-image-MORE THINGS IN HEAVEN: Part One
Todd Drashner
“There are more things in heaven and earth, Horatio, than are dreamt of in your philosophy.”
–Hamlet, William Shakespeare
(Pre-Spaceflight Old Earth)
Settled firmly into his seat on the bridge of a warship about to launch, Dayyid Mok Noon found himself thinking back to recent events.
It had been only two nights ago when he and Magda had walked along the seawall, the lights of the city towers reflecting across the water and illuminating the night around them. Here and there other couples and triples walked, each lost in their thoughts or in their partners. He and Magda had just as studiously worked to have attention only for each other. This night, only days away from Launch, seemed one for quiet closeness, not laughter or loud conversation; a time to treasure one’s memories or the presence of your loved ones. Because in a few days both might be gone.
Suddenly Magda had turned to him and pressed close, hiding her face in his shoulder.
“Tell me you’re going to be ok,” she whispered. “Tell me that when you go to the Center tomorrow that it’ll still be you when they’re done.”
“Of course it will still be me.” He had replied. “The scan process is completely non-destructive. I’ll go in, lie down on a big soft bed for a few hours and then be out in time for lunch. After that, it’ll be up to him. I mean them.”

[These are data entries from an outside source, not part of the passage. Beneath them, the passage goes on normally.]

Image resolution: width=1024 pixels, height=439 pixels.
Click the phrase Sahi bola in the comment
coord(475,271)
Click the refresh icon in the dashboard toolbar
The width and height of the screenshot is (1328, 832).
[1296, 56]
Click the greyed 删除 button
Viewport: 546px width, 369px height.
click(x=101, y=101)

“And what about them?” Magda asked, pulling back a little and looking up into his eyes. “Let’s say this whole crazy scheme of the Teacher’s works. What happens after? What do we do afterward? What do we do with these…people?”
“I don’t know, Mia,” he murmured, pulling her close again. “I just don’t know. But I do know that if we don’t do this, we won’t have an afterward to worry about.”
And in the sky above a new star burned with a cold, hard light.
**********
Settled firmly into his seat on the bridge of a warship about to launch, Dayyid Mok Noon found himself thinking back to how it all began.
Even at its best, Shasa could only have been described as a backwater world. And Shasan civilization liked it that way. Their single inhabited planet in an otherwise unremarkable system was home to a hundred and fifty million near-baseline souls. No transapients occupied their quiet system, no wormhole gates, not even the comm-gauge variety, linked it to the galaxy at large. A starship might visit but once a century and the nearest beam-rider station was 70 light-years away. There was the Known Net link, of course, orbiting 100 AUs above the plane of the ecliptic and continually taking in the transmitted data of a billion worlds, but that was a minor consideration.
Shasa had successfully resisted the temptations of the wider galactic culture for centuries. The occasional bit of useful science or technological innovation might be culled from the flood for the betterment of all, but the more radical or disruptive features of the outside world were something to be avoided and left to sink into the obscurity of the Net archives. No Shasan would think of altering themselves in the manner of the Tweaks or Splices who swarmed across the rest of Terragens civilization. No Shasan would ever willingly upload themselves into the sterile immortality of virtual worlds and cybernetic bodies. And although bots and nanotech, gengineering and AI were an everyday part of Shasan life, all such technologies were strictly limited to levels that could only ever enhance, never dominate, the Shasan people and their comfortable existence.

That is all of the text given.